__WHAT THE EXERCISE ASKS__.
State how many lines of the material below contain the string "Image". Reply with the number alone.

[start EXERCISE DATA]

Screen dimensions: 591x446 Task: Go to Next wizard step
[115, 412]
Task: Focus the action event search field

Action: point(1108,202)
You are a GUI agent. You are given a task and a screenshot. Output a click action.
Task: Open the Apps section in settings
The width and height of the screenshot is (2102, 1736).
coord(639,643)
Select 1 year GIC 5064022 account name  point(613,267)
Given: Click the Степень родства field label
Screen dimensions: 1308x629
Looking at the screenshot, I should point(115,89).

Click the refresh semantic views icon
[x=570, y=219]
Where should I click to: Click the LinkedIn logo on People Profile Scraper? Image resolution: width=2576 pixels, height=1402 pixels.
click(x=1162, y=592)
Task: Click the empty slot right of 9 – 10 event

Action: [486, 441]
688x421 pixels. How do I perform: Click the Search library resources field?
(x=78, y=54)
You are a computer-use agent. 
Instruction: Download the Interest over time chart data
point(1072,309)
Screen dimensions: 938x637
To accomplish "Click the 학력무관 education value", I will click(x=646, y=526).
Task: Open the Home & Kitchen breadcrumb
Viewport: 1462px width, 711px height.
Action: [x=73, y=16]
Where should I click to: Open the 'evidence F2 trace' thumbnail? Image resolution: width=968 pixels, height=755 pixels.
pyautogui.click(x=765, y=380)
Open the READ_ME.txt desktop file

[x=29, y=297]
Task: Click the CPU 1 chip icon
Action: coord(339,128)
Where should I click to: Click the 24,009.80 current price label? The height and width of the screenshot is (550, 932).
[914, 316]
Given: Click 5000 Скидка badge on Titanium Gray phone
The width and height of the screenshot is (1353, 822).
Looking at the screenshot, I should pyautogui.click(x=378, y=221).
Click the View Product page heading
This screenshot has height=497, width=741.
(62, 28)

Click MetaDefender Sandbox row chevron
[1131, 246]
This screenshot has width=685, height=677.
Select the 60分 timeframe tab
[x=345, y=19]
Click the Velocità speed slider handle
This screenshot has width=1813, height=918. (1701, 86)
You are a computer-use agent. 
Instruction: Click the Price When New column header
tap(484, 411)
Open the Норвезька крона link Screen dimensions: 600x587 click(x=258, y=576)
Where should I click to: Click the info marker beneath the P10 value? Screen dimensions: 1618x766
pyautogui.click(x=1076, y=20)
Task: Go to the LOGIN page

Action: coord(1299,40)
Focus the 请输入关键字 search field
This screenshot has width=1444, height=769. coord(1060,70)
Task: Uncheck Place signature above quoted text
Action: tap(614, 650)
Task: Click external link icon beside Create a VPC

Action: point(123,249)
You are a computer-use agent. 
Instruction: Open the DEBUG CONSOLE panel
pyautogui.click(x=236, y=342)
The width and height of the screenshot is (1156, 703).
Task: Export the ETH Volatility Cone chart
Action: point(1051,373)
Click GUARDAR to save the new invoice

[end EXERCISE DATA]

__EXPECTED OUTPUT__.
2